Condition 5th percentile Median 95th percentile
Coldest month, mean daily low 1.8 °C 5.8 °C 9.7 °C
Warmest month, mean daily high 17.9 °C 25.1 °C 29.8 °C
Annual rainfall 464 mm 756 mm 1,249 mm
Rainfall in the driest quarter 7 mm 140 mm 232 mm

It is found where winters are cool but frost is light or absent. This is not care advice and it is not a forecast. It is a measurement: we sampled the climate at every one of the 602 research-grade observations of Fumaria bastardii that carry a coordinate, and this is the range those places actually span. The 5th and 95th percentiles are used rather than the minimum and maximum, because a single cultivated specimen in a heated conservatory should not widen a tropical plant's range to the Arctic.

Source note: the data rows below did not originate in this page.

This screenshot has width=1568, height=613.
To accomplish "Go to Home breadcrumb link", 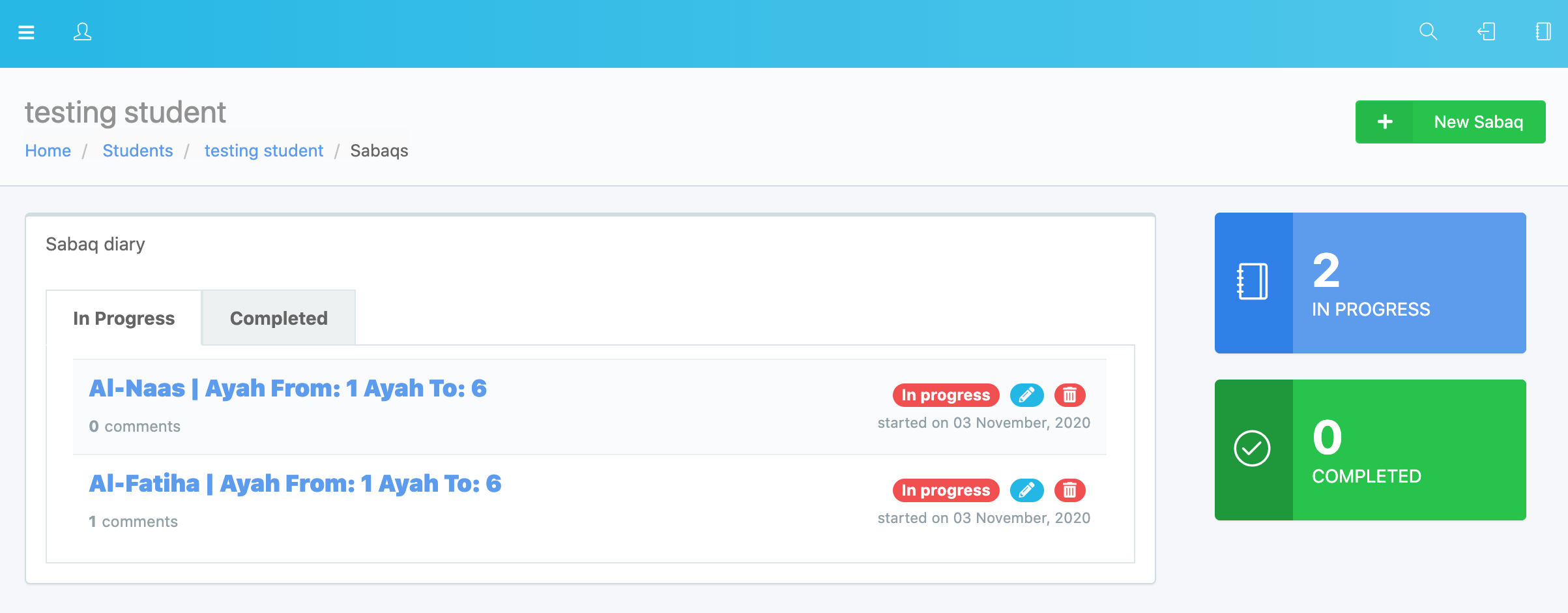I will [x=48, y=151].
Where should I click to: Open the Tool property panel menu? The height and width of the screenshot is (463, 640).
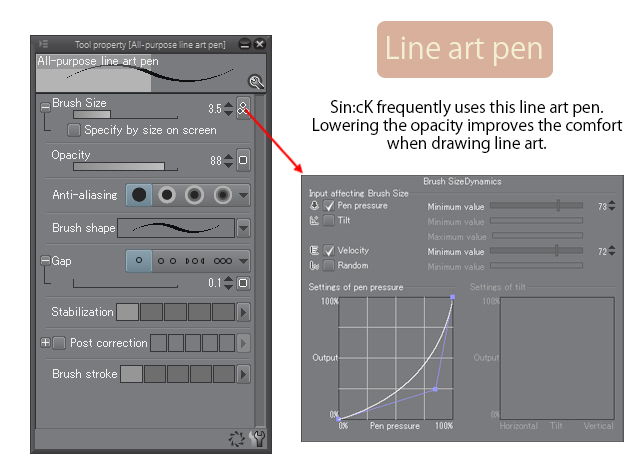click(43, 44)
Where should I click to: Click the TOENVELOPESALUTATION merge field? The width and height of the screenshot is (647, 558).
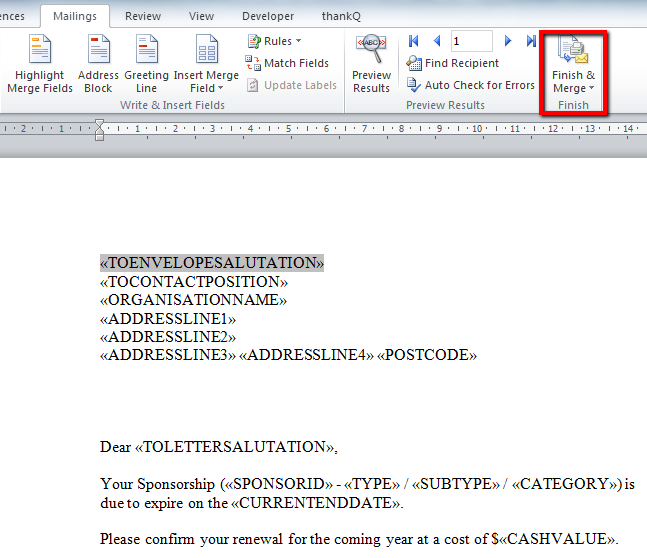click(x=212, y=263)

This is not a hardiness zone. A USDA zone is the average annual extreme minimum temperature. The figure above is the mean daily minimum of the coldest month, which is a different quantity and is typically far warmer. Reading one as the other would place a plant several zones too warm, so we do not publish a hardiness zone, because we do not have one. Climate from CHELSA V2.1 (Karger et al. 2017); occurrences from 10.15468/dl.cgje2x.

Also published as 16 synonyms

A synonym is not an error. It is a record of botanists disagreeing, in print, about where this plant belongs. Each of these was somebody’s considered answer.

  • Fumaria affinis Hammar
  • Fumaria almensis Maire
  • Fumaria bastardii var. hibernica Pugsley
  • Fumaria bastardii var. jordanii (Guss.) A.Soler
  • Fumaria cirrhata Rohde ex DC.
  • Fumaria codinae Sennen
  • Fumaria confusa Jard.
  • Fumaria disjuncta Jord. ex Nyman
  • Fumaria gussonei Boiss.
  • Fumaria gussonei var. benedicta Nicotra
  • Fumaria jordanii Guss.
  • Fumaria muraliformis Clavaud
  • Fumaria pia Nicotra
  • Fumaria planasii Sennen
  • Fumaria recognita Lacroix
  • Fumaria vagans Jord.

Sourcesevery claim on this page

  1. World Flora Online Plant List. accepted name, authority, classification. CC0. Retrieved 2026-07-12.
  2. iNaturalist. photographs and flowering annotations, CC0 / CC BY / CC BY-SA only. per photograph. Retrieved 2026-06-27.
  3. USDA PLANTS Database. common name, checklist symbol FUBA. public domain. Retrieved 2026-07-13.
  4. Kew, World Checklist of Vascular Plants (WCVP v16). native distribution by TDWG level-3 botanical country, and life form. CC BY 3.0. Retrieved 2026-06-04.

We publish what we can source and we say so when we cannot. This page has no care advice and no toxicity claim, because we do not yet have those from a source we can cite.